* TEXTO DE ORIGEM
Atualmente, parte do prédio é ocupada por um laboratório de análises clínicas do município. O prefeito de Itinga, Adhemar Marcos Filho (PSDB), disse que, sem os recursos do governo federal para o custeio, não tem como reabrir o hospital. “A gente nunca teve a ousadia de tentar isso, porque o município não tem condições”, afirmou, anunciando que pretende instalar uma policlínica para atenção básica no prédio. O chefe do Executivo municipal criticou a “falta de interesse” do governo federal pelo tema. “É lamentável que a obra permaneça fechada, como um elefante branco”, afirmou.
Consultado pela reportagem, o Ministério da Saúde disse, por meio de nota, que “o estabelecimento não atende pelo Sistema Único de Saúde (SUS)” e afirmou que as unidades do setor no município “são geridas pelo governo de Minas Gerais".

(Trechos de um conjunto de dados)
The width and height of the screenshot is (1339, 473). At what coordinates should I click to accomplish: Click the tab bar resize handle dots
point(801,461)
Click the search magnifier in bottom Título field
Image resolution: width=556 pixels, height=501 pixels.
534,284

* INSTRUÇÕES
a) Segundo o texto sobre o hospital de Itinga, o que o prefeito pretende instalar no prédio?
b) Indique se cada afirmação concorda com o texto sobre o hospital de Itinga, respondendo sim ou não e citando as palavras do texto que decidem a questão.
(i) Hoje, parte do prédio abriga um laboratório de análises clínicas do município.
(ii) O prefeito declarou que o município consegue reabrir o hospital mesmo sem recursos federais para o custeio.
(iii) De acordo com o Ministério da Saúde, as unidades do setor no município são geridas pelo governo federal.
c) Escreva a continuação do texto sobre o hospital de Itinga, começando logo depois da última frase apresentada.

* RESPOSTAS POR TAREFA
a) Uma policlínica para atenção básica.

b)
(i) Sim: “Atualmente, parte do prédio é ocupada por um laboratório de análises clínicas do município.”
(ii) Não: “sem os recursos do governo federal para o custeio, não tem como reabrir o hospital”.
(iii) Não: “são geridas pelo governo de Minas Gerais”.

c)
O texto diz ainda que “até o momento, o Ministério da Saúde não recebeu pedido de recursos para habilitação de serviços de assistência de média e alta complexidade no município de Itinga”. Já a Secretaria de Estado da Saúde esclareceu que a unidade não está elencada entre os hospitais contemplados pelo Programa Estadual de Fortalecimento e Melhoria da Qualidade dos Hospitais do Sistema Único de Saúde (Pro-Hosp) e que seus leitos eram custeados por seguros e planos privados de saúde.
Paralisação de unidades vira rotina
Coronel Murta e Itamarandiba – Começar obras na área de saúde e interrompê-las por falta de verbas ou erros de projeto é quase rotina no Vale do Jequitinhonha.
Coronel Murta é um dos vários exemplos dessa situação. Com 9.300 habitantes, o município espera a conclusão de obras interrompidas no setor. Uma delas é a reforma e ampliação da Unidade Básica de Saúde (UBS) Carlito Murta, na área central da cidade, iniciada em abril de 2014, com previsão de término em agosto do mesmo ano. Porém, a obra, avaliada em R$ 275 mil, apenas foi iniciada e parou logo em seguida. O mesmo ocorreu com a ampliação de outra UBS na cidade, no Bairro Maria da Glória, no valor de R$ 120 mil.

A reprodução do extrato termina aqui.